I've been stuck on this problem for quite a bit, and I was wondering if my solution had any merit. Here's what I have:
Proof: Let $X = \{x \in G:x^k = b\}$ for some fixed integer $k$ and fixed element $b \in G$ and $Y = \{y \in \bar G|y^k = \phi(b) \in \bar G\}$.
Then $\forall x \in X$, we have that $(\phi(x))^k = \phi(x^k) = \phi(b) \implies \phi(x) \in Y \implies \phi(X) \subseteq Y$.

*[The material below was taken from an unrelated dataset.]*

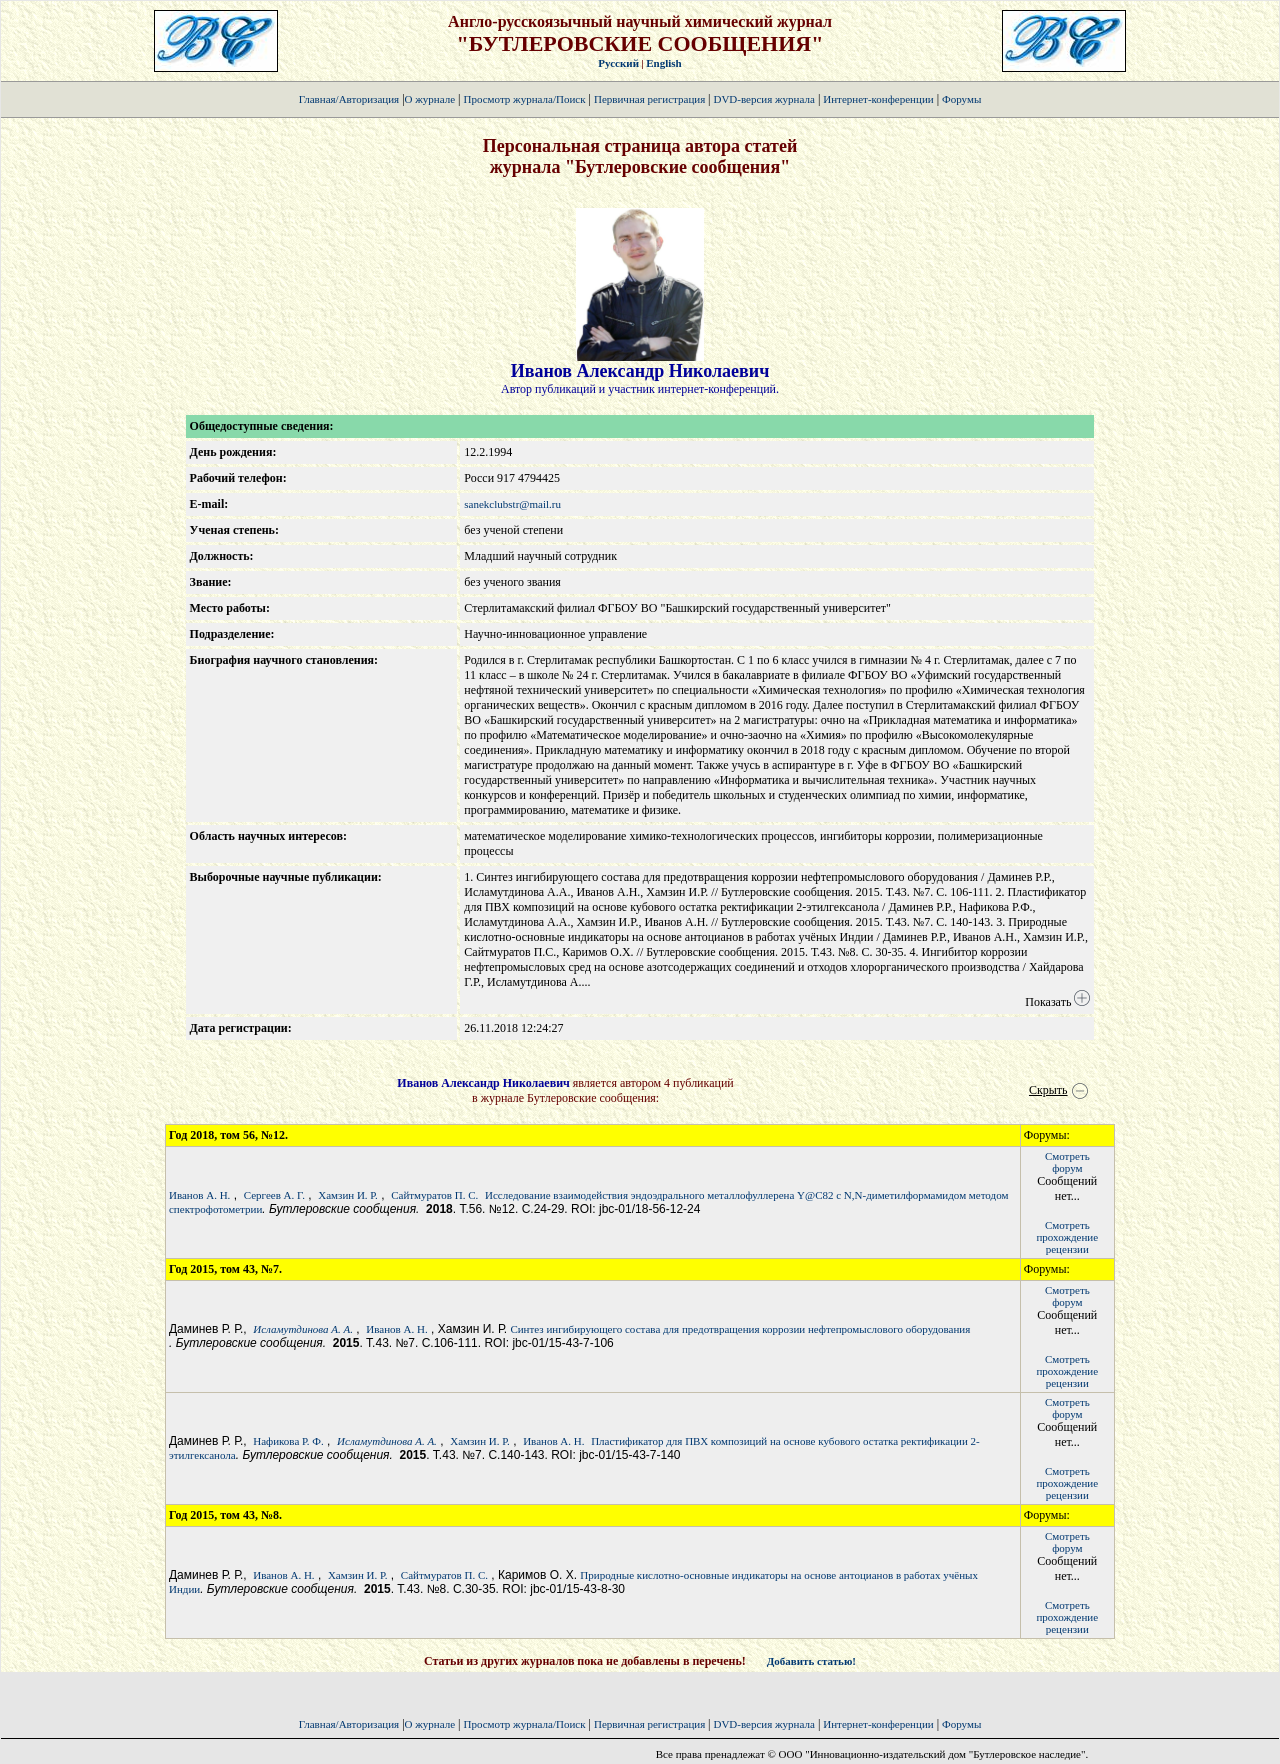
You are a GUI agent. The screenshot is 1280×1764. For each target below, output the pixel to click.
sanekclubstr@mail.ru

Similarly, $\forall y \in Y$, we have that $y = \phi(\phi^{-1}(y)) \implies \phi(b) = \phi(\phi^{-1}(y)^k) \implies b = (\phi^{-1}(y))^k \implies y \in \phi(X) \implies Y \subseteq \phi(X)$.
Then $\phi(X) = Y$. Because $\phi$ is an isomorphism, then $|X| = |\phi(X)|$.
Please let me know if I have made any errors as abstract algebra is definitely not my strong suit. Thank you!
Seems like you essentially got it.
If $x^k=b$ then $\phi(x^k)=\phi(b)\Rightarrow (\phi(x))^k=\phi(b)$ so $\phi(x)\in Y$ for all $x\in X$. Thus $|Y|\geq |X|$ (since $\phi$ is injective).
Also, $y^k=\phi(b)\Rightarrow (\phi(a))^k=\phi(b)$ for some $a\in G$ (since $\phi$ is surjective)
$\Rightarrow \phi(a^k)=\phi(b)$
$\Rightarrow \phi^{-1}(\phi(a^k))=\phi^{-1}(\phi(b))$
$\Rightarrow a^k=b$
$\Rightarrow a\in X$ so $|Y|\leq |X|$ (since $\phi$ is injective).